■ **TASK ITEM**: The listing, minus its pictures, is to be given again exactly.

■ **RECORDS SUPPLIED**:
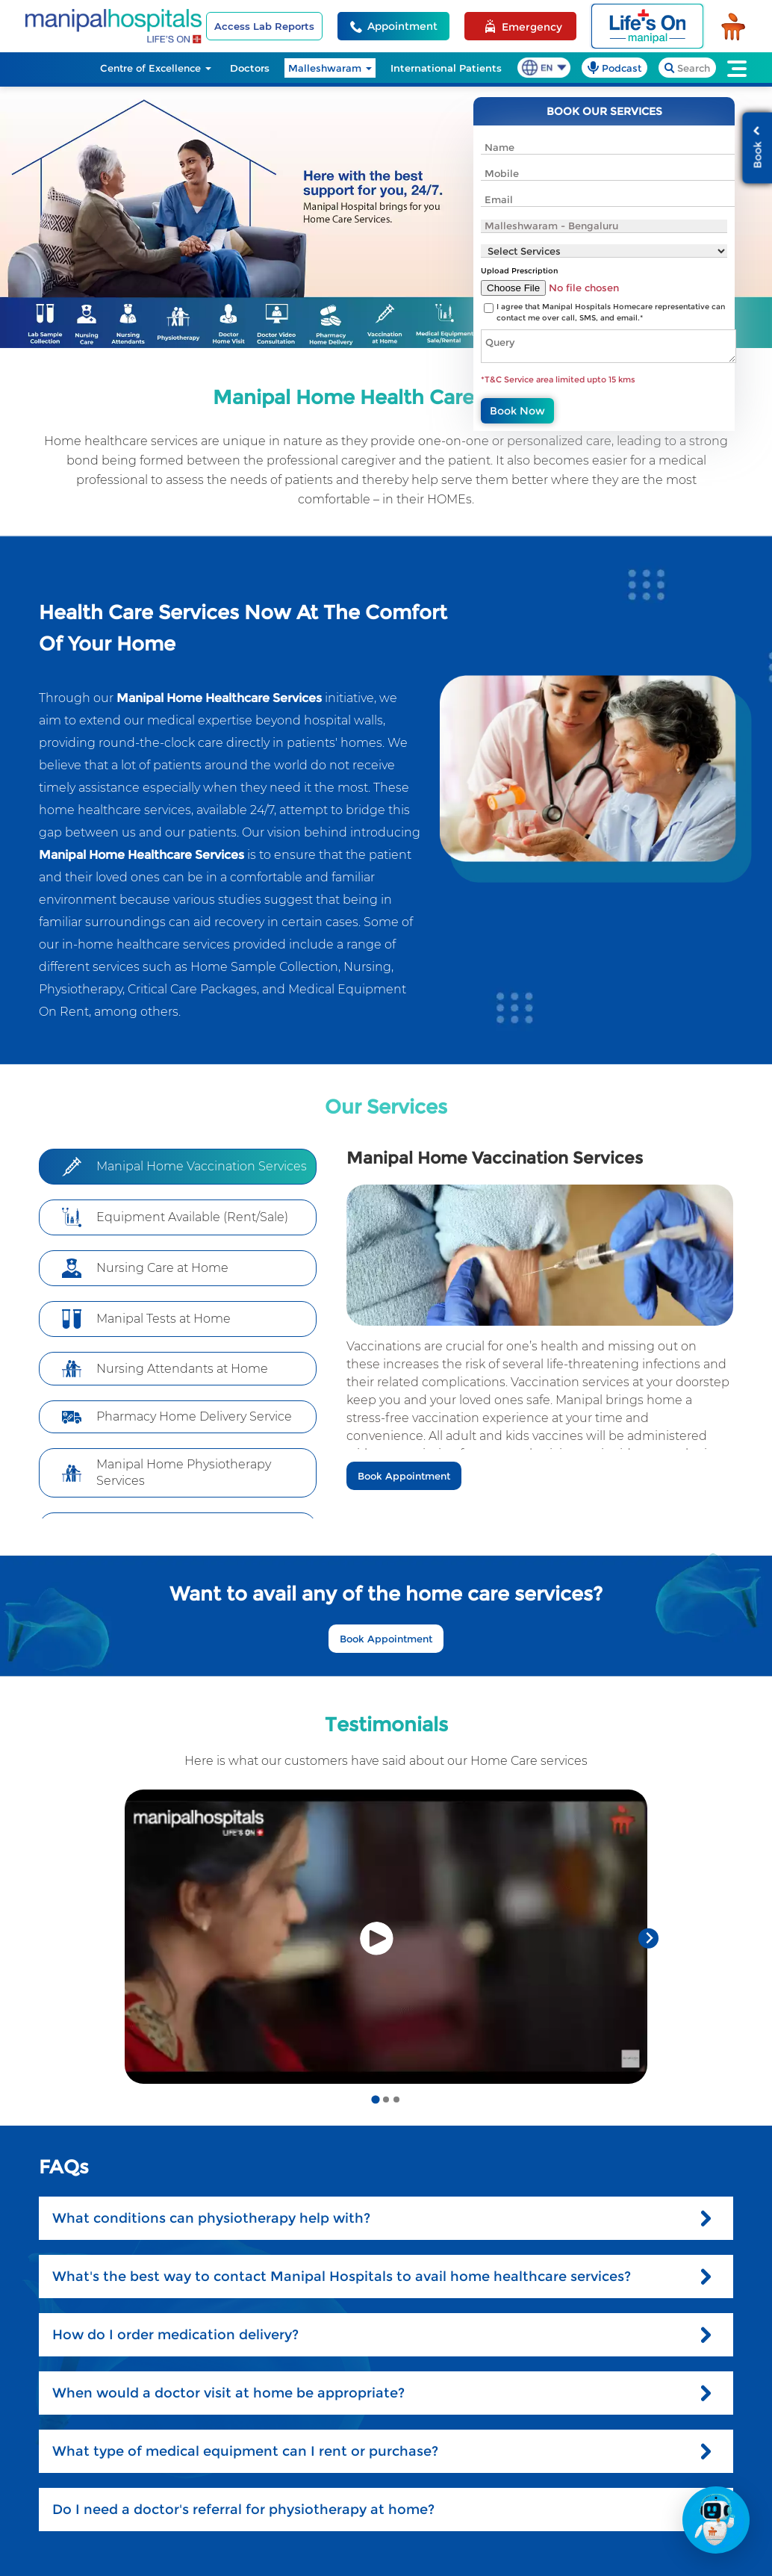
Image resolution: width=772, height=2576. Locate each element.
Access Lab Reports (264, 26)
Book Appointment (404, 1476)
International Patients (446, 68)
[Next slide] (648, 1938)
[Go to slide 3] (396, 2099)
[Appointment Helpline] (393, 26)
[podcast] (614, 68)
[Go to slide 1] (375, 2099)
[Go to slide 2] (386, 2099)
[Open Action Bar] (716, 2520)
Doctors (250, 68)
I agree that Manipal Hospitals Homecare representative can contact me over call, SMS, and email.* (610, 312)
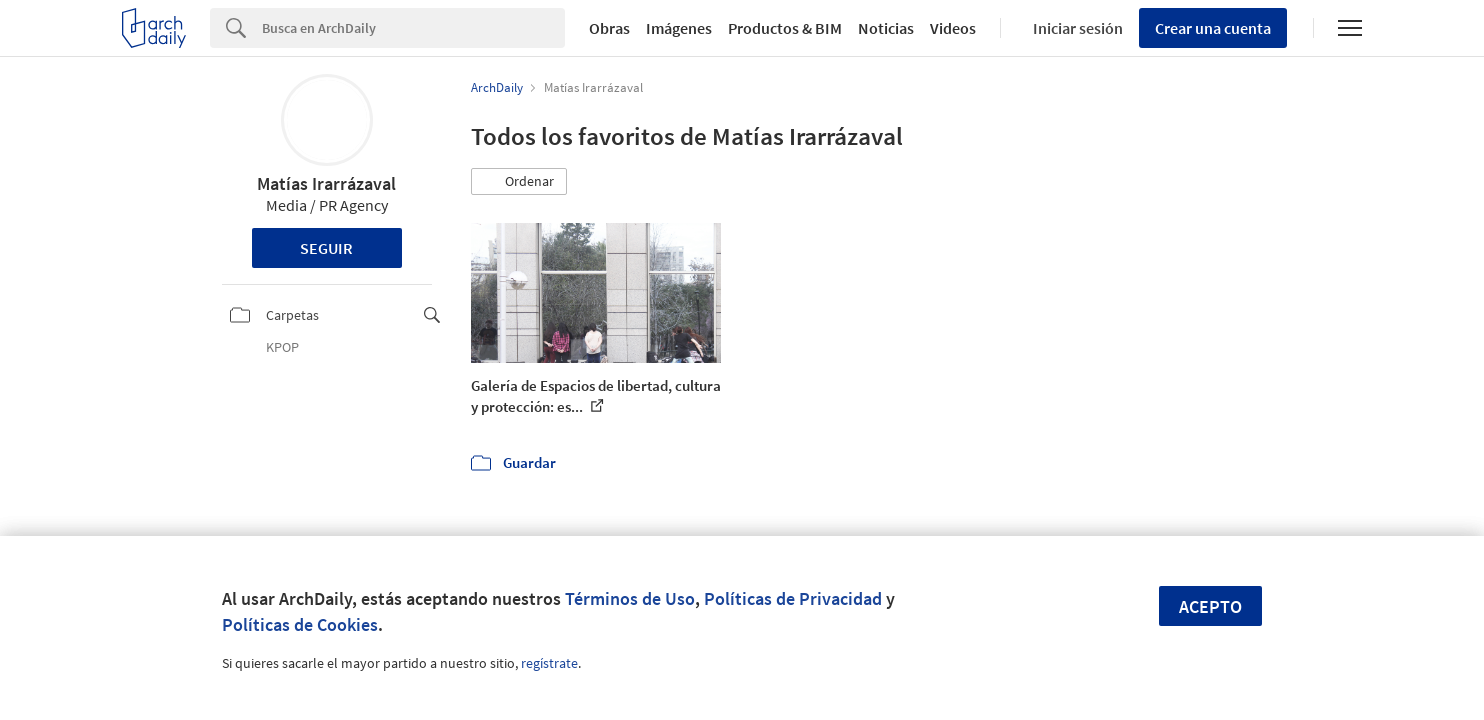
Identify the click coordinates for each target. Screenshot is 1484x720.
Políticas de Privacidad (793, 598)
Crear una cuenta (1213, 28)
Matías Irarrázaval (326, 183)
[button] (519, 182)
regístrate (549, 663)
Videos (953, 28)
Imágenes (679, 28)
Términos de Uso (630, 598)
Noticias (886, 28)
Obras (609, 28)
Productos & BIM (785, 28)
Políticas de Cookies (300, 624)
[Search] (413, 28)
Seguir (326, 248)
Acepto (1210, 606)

■ **COMPLETED EXERCISE**:
Image resolution: width=772, height=2576. Locate each element.
Access Lab Reports (264, 26)
Book Appointment (404, 1476)
International Patients (446, 68)
[Next slide] (648, 1938)
[Go to slide 3] (396, 2099)
[Appointment Helpline] (393, 26)
[podcast] (614, 68)
[Go to slide 1] (375, 2099)
[Go to slide 2] (386, 2099)
[Open Action Bar] (716, 2520)
Doctors (250, 68)
I agree that Manipal Hospitals Homecare representative can contact me over call, SMS, and email.* (610, 312)
Identify the click coordinates for each target. Screenshot is 1484x720.
Políticas de Privacidad (793, 598)
Crear una cuenta (1213, 28)
Matías Irarrázaval (326, 183)
[button] (519, 182)
regístrate (549, 663)
Videos (953, 28)
Imágenes (679, 28)
Términos de Uso (630, 598)
Noticias (886, 28)
Obras (609, 28)
Productos & BIM (785, 28)
Políticas de Cookies (300, 624)
[Search] (413, 28)
Seguir (326, 248)
Acepto (1210, 606)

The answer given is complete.